Абрам Федорович Иоффе вспомнил эту историю в разговоре с двумя литераторами в феврале 1960 года. Такие вещи помнятся и через 37 лет! Полный величайшего уважения к Ланжевену академик Иоффе с улыбкой повторял его тогдашние слова. Улыбка означала: «Ланжевена нельзя винить в слепоте — он был ученым другого поколения, чем де Бройль».
Один из собеседников Иоффе, писатель Даниил Гранин, работал в то время над романом, где героями были физики. Он тотчас сказал: «Но замечательна широта Ланжевена — не согласившись с научными идеями ученика, он все-таки дал жизнь его диссертации!» А другой собеседник — автор этих строк — немедленно подумал, как интересно будет привести эту историю в рассказе о рождении современной механики микромира. Словом, каждый из нас со своей колокольни взглянул на рассказанный старым академиком интереснейший эпизод. «Вот она, эйнштейновская драма идей!» — подумал я.
Тут, в самом деле, все было полно значения.
Подумайте, советский физик на международном конгресс се был в начале 20-х годов своего рода диковиной, хотя одна из революционнейших эпох в познании природы неспроста совпала с самой революционной порой в истории человеческого социального мышления, и гость из молодой России должен был бы явиться почетным гостем не для одного Ланжевена, будущего коммуниста, а для всех людей науки. Полно значения было и ланжевеновское невольное чувство стыда за беды, принесенные стране революции реакцией Запада, Драматичен был и неосознанный конфликт в душе ученого — конфликт между смелостью его исторических взглядов и осторожностью взглядов научных. Будоражило мысль и скрытое несогласие учителя и ученика, преодоленное только нравственной широтой Ланжевена, о которой с восхищением сразу сказал Гранин. Впрочем, только ли нравственной? Может быть, Ланжевен благословил «изящную, но вздорную» диссертацию де Бройля, кроме всего прочего, потому, что втайне чувствовал возможную правоту ученика, хотя и не мог с нею примириться? (Известно, что Ланжевен сам послал дебройлевскую работу Эйнштейну.

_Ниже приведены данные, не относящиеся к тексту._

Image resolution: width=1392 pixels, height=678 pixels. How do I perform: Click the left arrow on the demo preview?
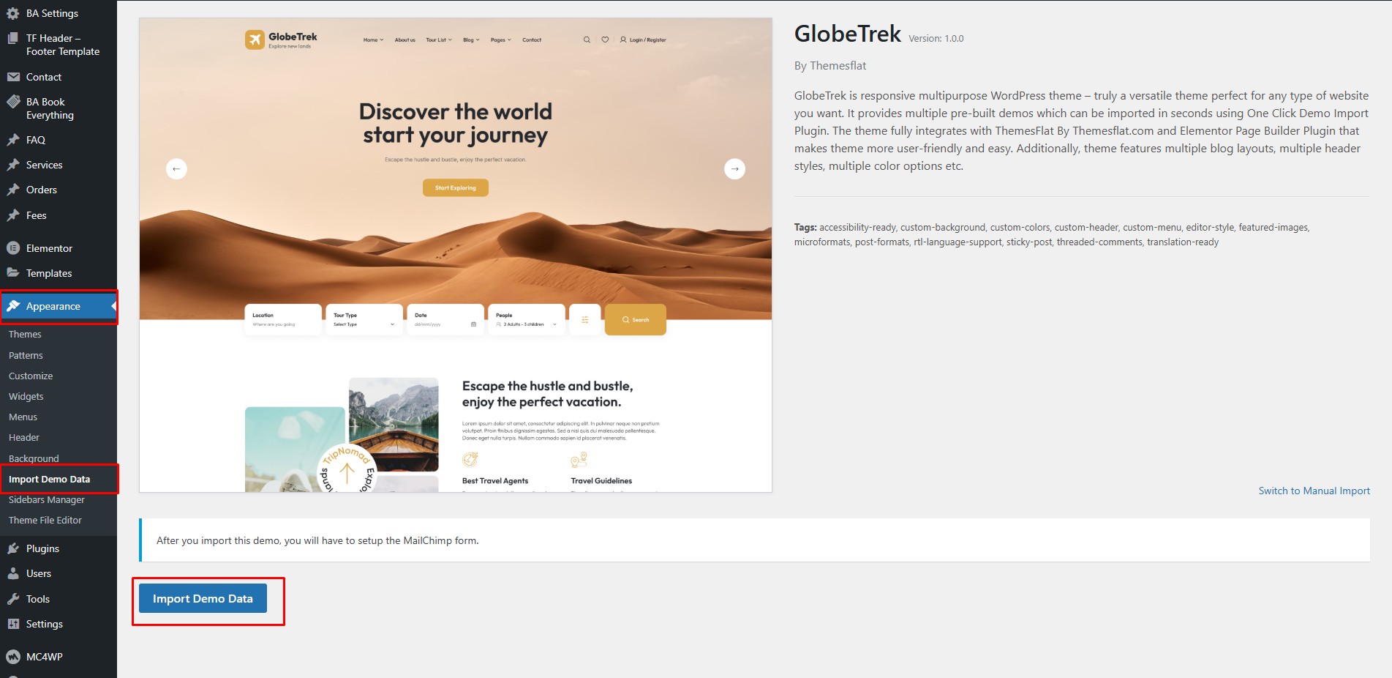click(176, 168)
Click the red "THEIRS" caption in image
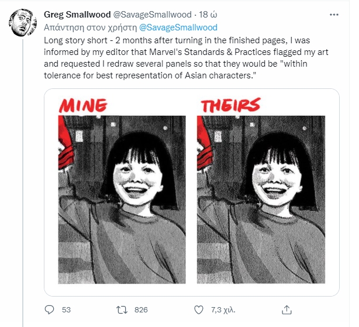This screenshot has height=327, width=359. (x=230, y=105)
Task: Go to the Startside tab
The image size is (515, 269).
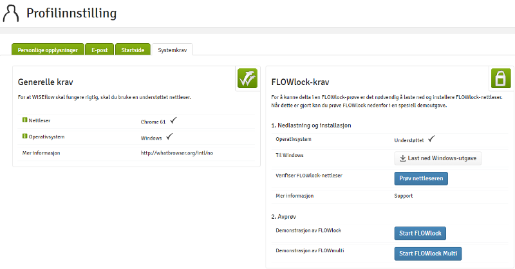Action: [133, 50]
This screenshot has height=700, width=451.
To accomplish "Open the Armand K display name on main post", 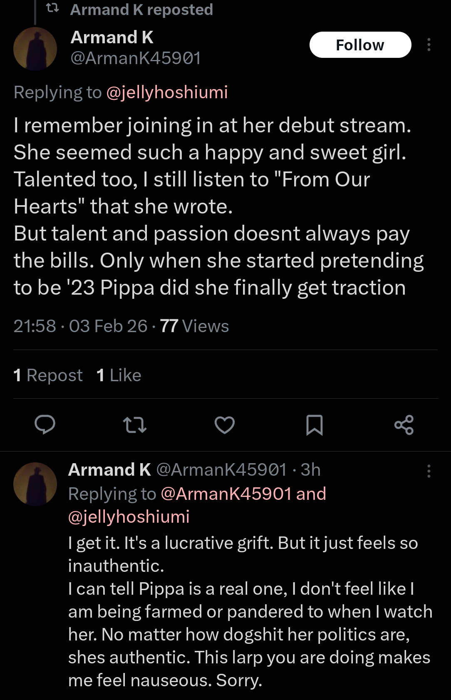I will coord(112,37).
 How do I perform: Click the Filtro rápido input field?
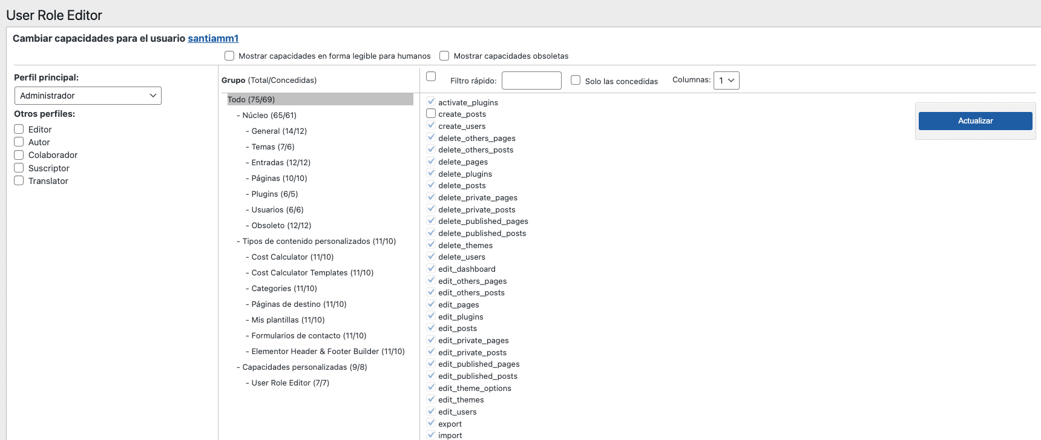tap(531, 80)

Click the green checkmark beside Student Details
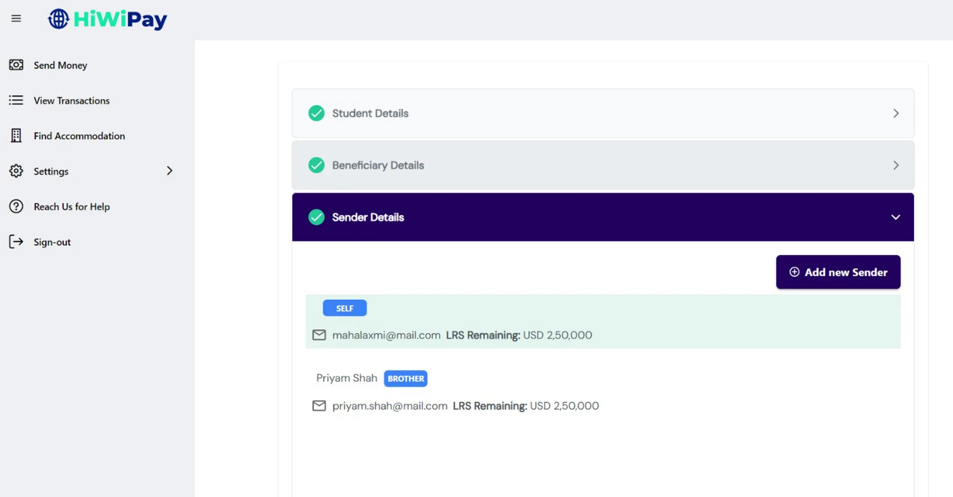click(316, 114)
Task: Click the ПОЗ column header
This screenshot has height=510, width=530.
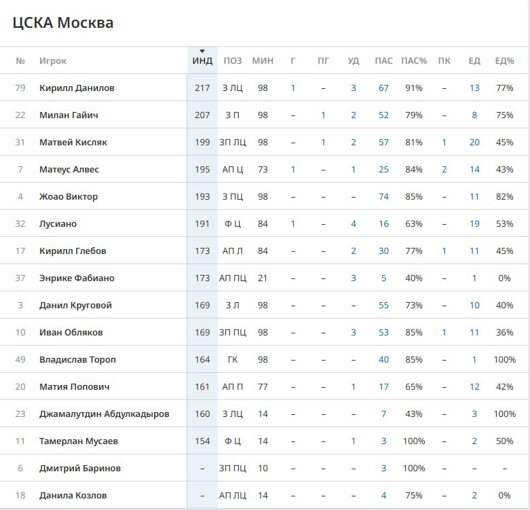Action: [233, 61]
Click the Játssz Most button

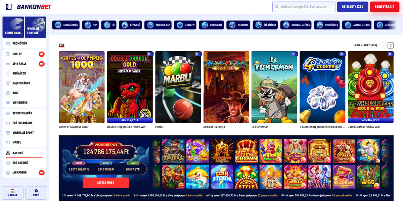click(106, 183)
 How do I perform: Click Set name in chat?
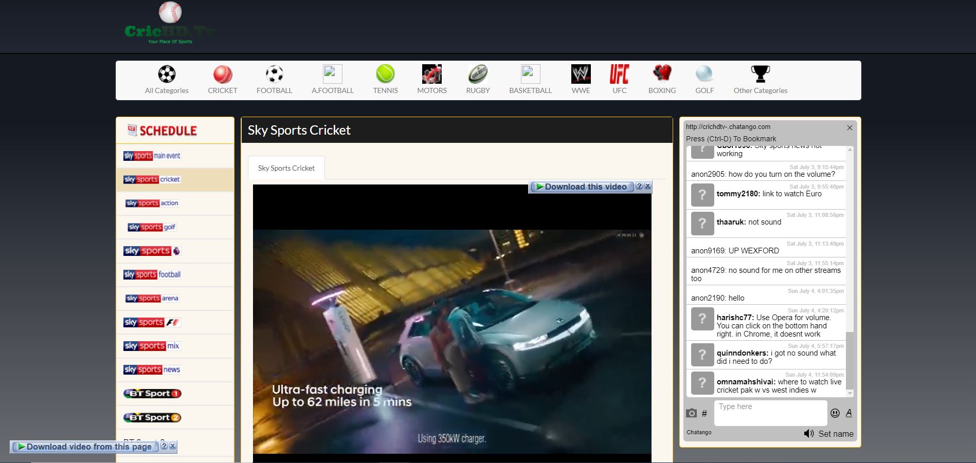tap(836, 434)
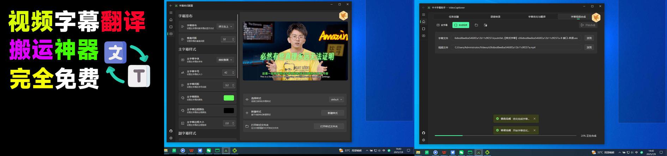Dismiss the 优化完成 notification
Viewport: 667px width, 156px height.
(534, 119)
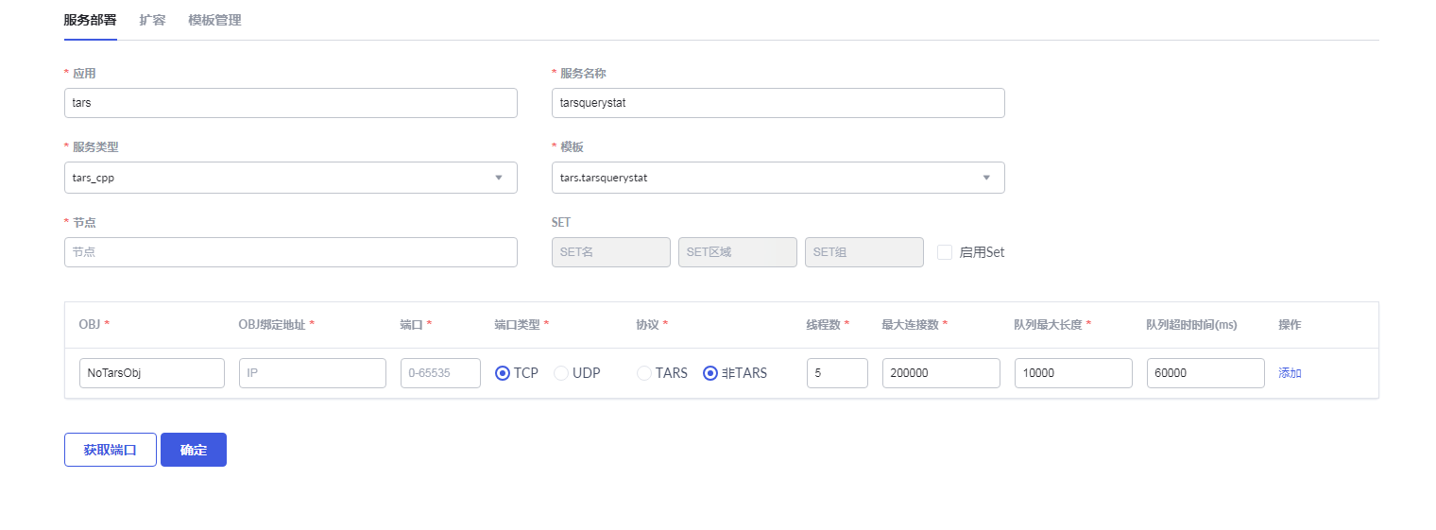This screenshot has width=1436, height=530.
Task: Expand the 模板 dropdown arrow
Action: click(986, 178)
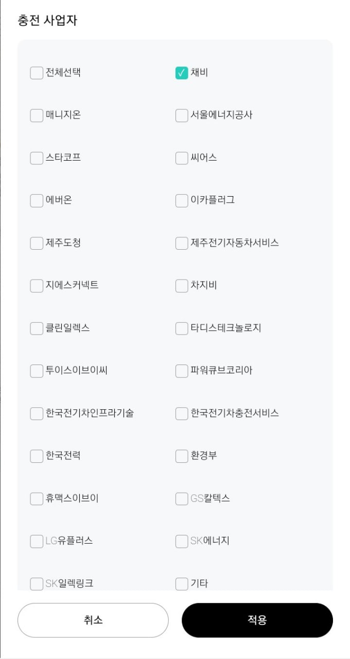This screenshot has height=659, width=350.
Task: Enable the GS칼텍스 checkbox
Action: [182, 498]
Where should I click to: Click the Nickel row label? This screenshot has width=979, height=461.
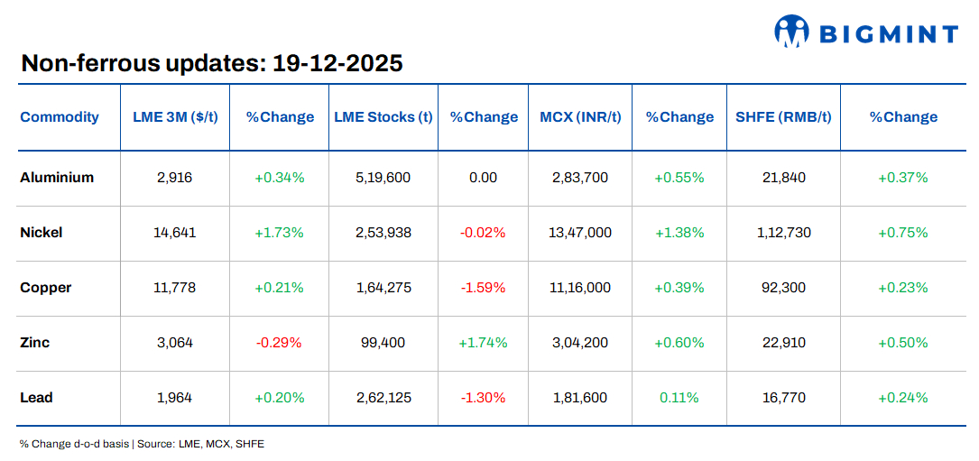(42, 233)
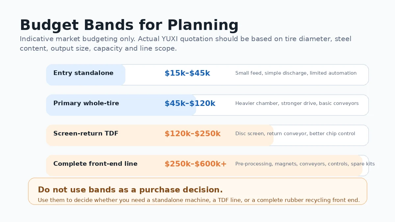Click the Indicative market budgeting subtitle
395x222 pixels.
186,44
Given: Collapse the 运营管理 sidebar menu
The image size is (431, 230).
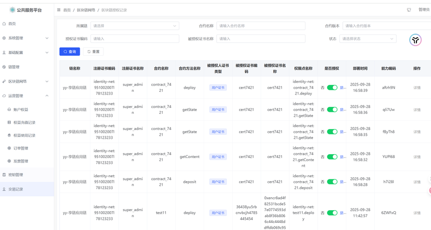Looking at the screenshot, I should click(x=27, y=96).
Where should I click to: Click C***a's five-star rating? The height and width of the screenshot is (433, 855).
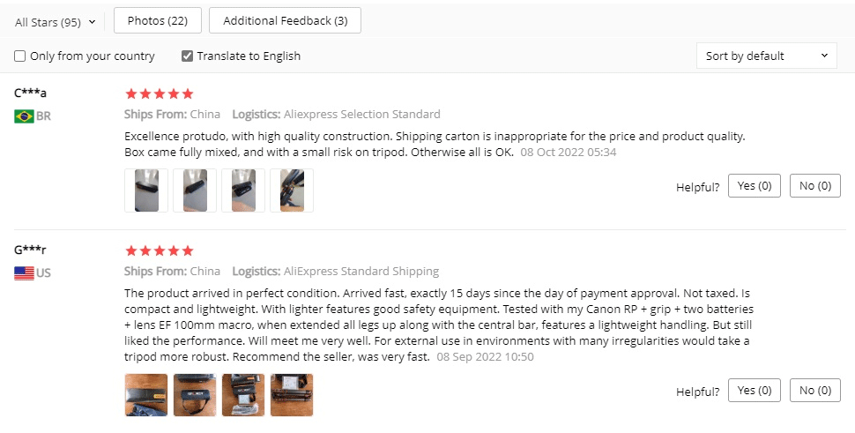(x=159, y=93)
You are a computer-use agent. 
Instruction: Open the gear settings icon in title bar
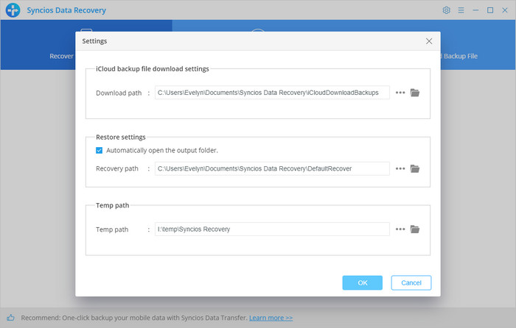point(446,10)
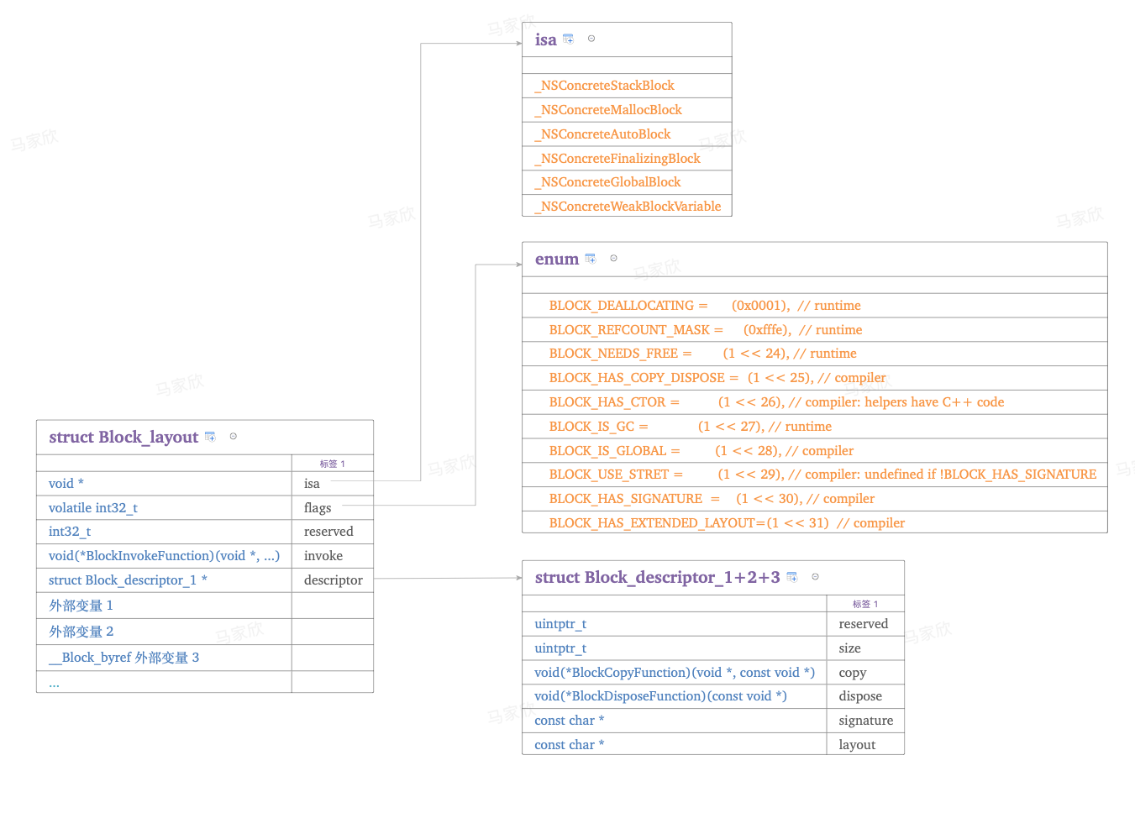This screenshot has width=1135, height=813.
Task: Select the void(*BlockCopyFunction) row
Action: click(x=674, y=673)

Значит, он сознавал ее серьезность, ее важность и глубину?)
Этот давний эпизод ярче яркого осветил муки рождения квантовой физики.
Миновало три года со времени защиты дебройлевской диссертации. И вот в научных журналах всего мира печатаются «электронные снимки» кристаллов, совершенно подобные хорошим рентгенограммам. И опытные данные подтверждают с желанной точностью дебройлевскую формулу для длины электронных волн! Согласитесь, такие события не могли оставить современников равнодушными.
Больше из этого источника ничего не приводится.